Scholars named new ILS directors

Jose E. Lima, one of the country´s foremost scholars of Latino literature, has been named director of Notre Dame´s Institute for Latino Studies (ILS), the University announced in a press release Tuesday. As director, he will hold the Julian Samora Chair in Latino Studies.

Timothy Matovina, an expert on Latino Catholicism, will serve as executive director of the institute, which is part of the College of Arts and Letters. Both appointments take effect July 1.

"I am extraordinarily pleased and grateful for the opportunity to lead the Institute for Latino Studies to even greater prominence and to place it at the center of the intellectual life at Notre Dame," Lima said in the release. "I look forward to working with Executive Director Timothy Matovina as well as the College of Arts and Letters and its departmental chairs."

"I look forward to working with my colleague JoseLima to build on the strong foundation that GilbertoCardenas has laid at the Institute for Latino Studies," Matovina said.

Lima is the Notre Dame Professor of American Literature in the Department of English. He has authored three major books in the field of Latino studies: "American Encounters: Greater Mexico, the United States and the Erotics of Culture," "Dancing with the Devil: Society and Cultural Poetics in Mexican-American South Texas" and "Mexican Ballads, Chicano Poems: History and Influence in Mexican-American Social Poetry." The University of Texas Press will publish his fourth book, "AmericoParedes: Culture and Critique," in fall 2012, according to the release.

DATA EXCERPTS
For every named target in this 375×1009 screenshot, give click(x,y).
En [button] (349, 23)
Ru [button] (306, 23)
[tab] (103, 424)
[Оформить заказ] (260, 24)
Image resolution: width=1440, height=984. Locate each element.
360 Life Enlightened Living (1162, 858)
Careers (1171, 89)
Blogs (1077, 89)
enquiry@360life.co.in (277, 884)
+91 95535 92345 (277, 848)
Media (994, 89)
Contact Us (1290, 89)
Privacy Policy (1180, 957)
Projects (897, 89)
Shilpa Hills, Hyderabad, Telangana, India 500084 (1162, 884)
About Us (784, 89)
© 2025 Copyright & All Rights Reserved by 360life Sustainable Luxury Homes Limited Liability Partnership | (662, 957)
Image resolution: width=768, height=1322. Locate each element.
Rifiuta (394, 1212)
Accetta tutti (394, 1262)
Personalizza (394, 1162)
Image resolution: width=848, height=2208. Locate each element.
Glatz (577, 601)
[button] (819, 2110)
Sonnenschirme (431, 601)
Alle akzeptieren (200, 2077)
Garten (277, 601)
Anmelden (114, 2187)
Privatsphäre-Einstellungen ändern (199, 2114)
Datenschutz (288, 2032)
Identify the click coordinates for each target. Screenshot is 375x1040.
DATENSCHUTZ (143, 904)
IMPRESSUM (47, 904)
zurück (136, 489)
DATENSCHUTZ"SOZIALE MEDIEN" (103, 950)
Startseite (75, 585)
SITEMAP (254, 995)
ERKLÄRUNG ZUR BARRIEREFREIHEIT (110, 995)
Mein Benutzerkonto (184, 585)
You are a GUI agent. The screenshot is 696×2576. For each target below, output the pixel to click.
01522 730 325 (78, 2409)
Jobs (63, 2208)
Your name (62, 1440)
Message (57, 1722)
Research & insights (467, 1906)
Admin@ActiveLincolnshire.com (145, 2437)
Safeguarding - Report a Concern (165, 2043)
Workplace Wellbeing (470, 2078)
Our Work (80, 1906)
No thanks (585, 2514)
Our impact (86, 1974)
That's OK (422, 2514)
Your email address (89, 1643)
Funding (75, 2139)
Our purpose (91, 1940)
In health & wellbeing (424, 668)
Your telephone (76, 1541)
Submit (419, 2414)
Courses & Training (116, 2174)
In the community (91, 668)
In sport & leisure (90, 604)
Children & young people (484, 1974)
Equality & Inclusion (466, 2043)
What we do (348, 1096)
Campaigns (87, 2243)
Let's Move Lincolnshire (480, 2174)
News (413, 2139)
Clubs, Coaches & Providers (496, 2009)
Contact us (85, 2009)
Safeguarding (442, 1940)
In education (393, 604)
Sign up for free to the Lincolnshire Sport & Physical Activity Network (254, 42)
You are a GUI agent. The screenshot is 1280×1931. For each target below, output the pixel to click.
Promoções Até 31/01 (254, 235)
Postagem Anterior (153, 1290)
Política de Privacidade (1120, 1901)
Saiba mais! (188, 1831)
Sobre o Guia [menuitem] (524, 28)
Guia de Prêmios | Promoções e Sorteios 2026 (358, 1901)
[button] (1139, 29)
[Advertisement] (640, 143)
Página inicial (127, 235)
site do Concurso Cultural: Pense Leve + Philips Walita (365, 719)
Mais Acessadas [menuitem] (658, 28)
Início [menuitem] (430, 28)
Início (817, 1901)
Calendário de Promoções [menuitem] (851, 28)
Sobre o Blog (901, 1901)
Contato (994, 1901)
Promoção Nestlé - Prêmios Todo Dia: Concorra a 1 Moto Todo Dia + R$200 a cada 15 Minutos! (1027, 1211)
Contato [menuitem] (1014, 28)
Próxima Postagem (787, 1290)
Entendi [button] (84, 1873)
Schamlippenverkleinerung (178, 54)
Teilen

WHAT YOU SHOULD DO
According to the text about the new Institute for Latino Studies directors, what is the date on which both appointments take effect?

SOLUTION FOR THIS EXERCISE
July 1.